Out of the Classroom and into the Garden

Out of the Classroom and into the Garden header image
OSU helps teach kids where their food comes from.
Learning Gardens sign by Tiffany Woods

Four seventh-grade girls are gathered around a picnic table under a maple tree, watching instructor Kara Gilbert whisk up some vinaigrette with freshly picked oregano and rosemary.

“So what do you think, ladies? Does that look good?” she asks.

A girl named Nhuy samples the dressing, smiling. “It tastes good,” she says and gives a high five to Gilbert.
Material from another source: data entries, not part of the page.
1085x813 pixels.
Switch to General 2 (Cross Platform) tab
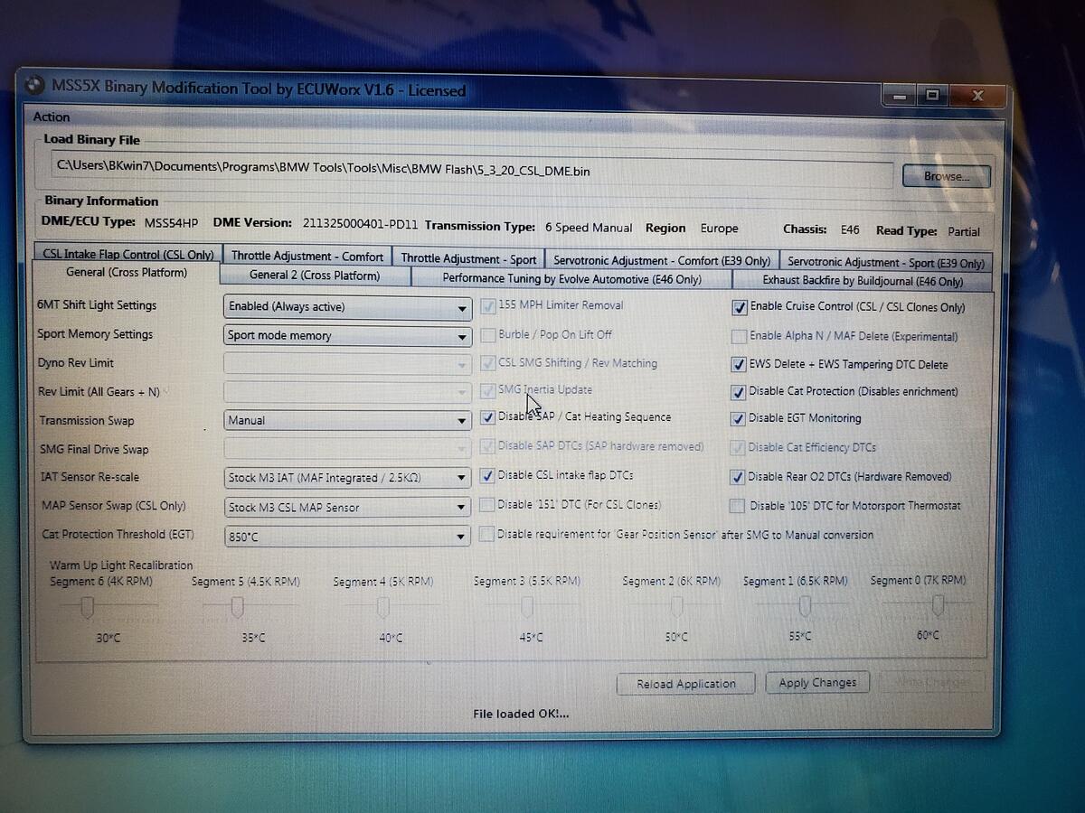(x=315, y=276)

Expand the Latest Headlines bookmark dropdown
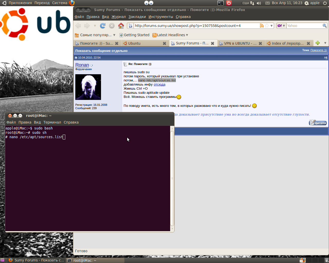[187, 35]
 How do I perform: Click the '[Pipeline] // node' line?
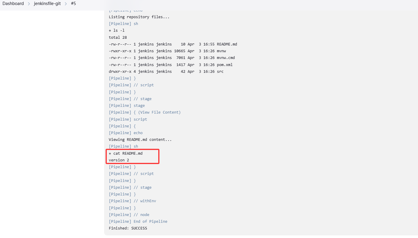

“What does it taste like?” a classmate asks.

“Food,” Nhuy says.

Nhuy’s answer might seem sarcastic, but it’s exactly the point that Gilbert is trying to make. Here at the Learning Gardens Laboratory in southeast Portland, these students were eating real food. Not some bottled dressing made with xanthan gum, monosodium glutamate, and disodium guanylate, but dressing made from real food on greens they grew themselves.

harvesting salad greens
A seventh-grader at Lane Middle School harvests greens for a salad at the Learning Gardens Laboratory in southeast Portland (above). Her classmate picks carrots with help from Steph Rooney, one of the instructors at the garden (below). Other students prepare the dressing, then the whole class enjoys the salad they made together in their garden. Photos by Tiffany Woods.

It’s a lesson that the Oregon State University Extension Service and Portland State University are teaching students at Lane Middle School. Taught by four graduate students in PSU’s School of Education, middle-school students spend 90 minutes a week throughout the school year studying among arugula and cabbage at the 12-acre Learning Gardens across the street from their school.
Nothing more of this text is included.